Bij de aangevallen uitspraak, waarin appellante als eiseres is aangeduid en gedaagde als verweerder, heeft de rechtbank het volgende overwogen:
"Namens de onderneming is bij brief van 17 mei 1993 aan verweerder medegedeeld dat zij in de afgelopen tijd in liquiditeitsproblemen is gekomen en dat een aantal maatregelen is genomen die ertoe moeten leiden dat zij binnen afzienbare tijd aan haar betalingsverplichtingen kan voldoen. In een brief van 3 november 1993 is namens de onderneming aan verweerder bericht dat het nog niet is gelukt voor de volle 100% het liquiditeitsprobleem op te lossen. In dat verband wordt namens de onderneming een betalingsregeling voorgesteld.
Uit jurisprudentie van de Centrale Raad van Beroep blijkt dat artikel 16d, tweede lid van de CSV in samenhang met het Besluit Meldingsregeling CSV in beginsel een stringente en aan korte termijnen gebonden spontane en expliciete meldingsplicht legt bij de onderneming die de premies niet kan betalen.
Voornoemde brieven van mei en november 1993 kunnen in dat licht niet als formele melding van betalingsonmacht in de zin van artikel 16d van de CSV worden aangemerkt. Met name de tekstpassage in eerstgenoemde brief dat een en ander nog niet ertoe heeft geleid dat de vordering van verweerder tijdig kan worden betaald maar dat binnen afzienbare tijd daarin verandering komt ziet niet op een expliciete melding van betalingsonmacht. Hetzelfde geldt voor de brief van november 1993. De daarin voorgestelde betalingsregeling en de tekstpassage dat het nog niet is gelukt om het liquiditeitsprobleem voor de volle 100% op te lossen zien evenzeer niet op een expliciete melding.

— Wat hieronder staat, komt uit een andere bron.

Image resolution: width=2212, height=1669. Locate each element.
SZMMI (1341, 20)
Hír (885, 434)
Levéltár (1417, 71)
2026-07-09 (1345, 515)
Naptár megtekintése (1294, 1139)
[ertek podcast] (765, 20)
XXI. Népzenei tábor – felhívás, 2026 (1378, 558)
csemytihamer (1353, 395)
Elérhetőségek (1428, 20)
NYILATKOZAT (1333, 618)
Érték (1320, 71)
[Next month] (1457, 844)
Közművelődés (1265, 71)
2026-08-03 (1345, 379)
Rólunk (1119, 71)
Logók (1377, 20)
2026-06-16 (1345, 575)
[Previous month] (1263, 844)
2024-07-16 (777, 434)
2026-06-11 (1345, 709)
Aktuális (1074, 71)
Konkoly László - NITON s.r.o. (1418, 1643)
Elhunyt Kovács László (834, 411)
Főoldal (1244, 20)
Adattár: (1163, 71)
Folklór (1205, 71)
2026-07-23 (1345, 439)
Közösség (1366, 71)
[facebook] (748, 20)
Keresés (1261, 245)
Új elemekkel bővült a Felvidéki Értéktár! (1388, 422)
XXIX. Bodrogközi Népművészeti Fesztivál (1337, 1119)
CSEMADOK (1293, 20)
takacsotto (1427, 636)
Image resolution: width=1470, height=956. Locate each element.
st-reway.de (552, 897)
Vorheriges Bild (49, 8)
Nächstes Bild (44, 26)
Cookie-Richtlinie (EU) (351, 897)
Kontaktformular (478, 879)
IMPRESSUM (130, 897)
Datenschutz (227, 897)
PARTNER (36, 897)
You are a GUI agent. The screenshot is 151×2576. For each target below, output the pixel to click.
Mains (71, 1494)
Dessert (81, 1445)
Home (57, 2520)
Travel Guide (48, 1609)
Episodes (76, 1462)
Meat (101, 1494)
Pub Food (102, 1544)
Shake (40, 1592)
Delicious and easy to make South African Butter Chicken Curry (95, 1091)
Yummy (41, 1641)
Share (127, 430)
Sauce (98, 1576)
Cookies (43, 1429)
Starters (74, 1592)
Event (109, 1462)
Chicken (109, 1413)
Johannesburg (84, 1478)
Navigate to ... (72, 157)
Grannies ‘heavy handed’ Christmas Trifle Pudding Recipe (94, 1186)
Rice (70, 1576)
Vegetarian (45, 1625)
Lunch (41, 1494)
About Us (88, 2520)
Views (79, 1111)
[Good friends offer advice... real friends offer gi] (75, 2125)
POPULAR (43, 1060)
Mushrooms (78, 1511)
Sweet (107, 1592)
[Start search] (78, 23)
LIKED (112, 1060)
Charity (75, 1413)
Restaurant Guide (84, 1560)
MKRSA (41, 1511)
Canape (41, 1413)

Nu niet (op de juiste wijze) is voldaan aan de in het tweede lid van artikel 16d van de CSV bedoelde verplichting kon verweerder in redelijkheid het wettelijk vermoeden inroepen dat de niet-betaling van de premies aan eiseres als bestuurder van de onderneming is te wijten.
Voor de vraag of eiseres moet worden toegelaten tot het weerleggen van dat rechtsvermoeden overweegt de rechtbank het volgende.
In het onderhavige geval is namens de onderneming niet correct de betalingsonmacht gemeld. Evenwel was gelet op voornoemde brieven van de onderneming aan verweerder in grote lijnen wel bekend hoe de financiële situatie ervoor stond. In die situatie ligt het op de weg van verweerder zich actief op te stellen teneinde meer informatie te krijgen over het (beoogde) karakter van de brieven van de onderneming en voorts de onderneming duidelijk en gericht op haar verplichtingen inzake het doen van een melding betalingsonmacht te wijzen.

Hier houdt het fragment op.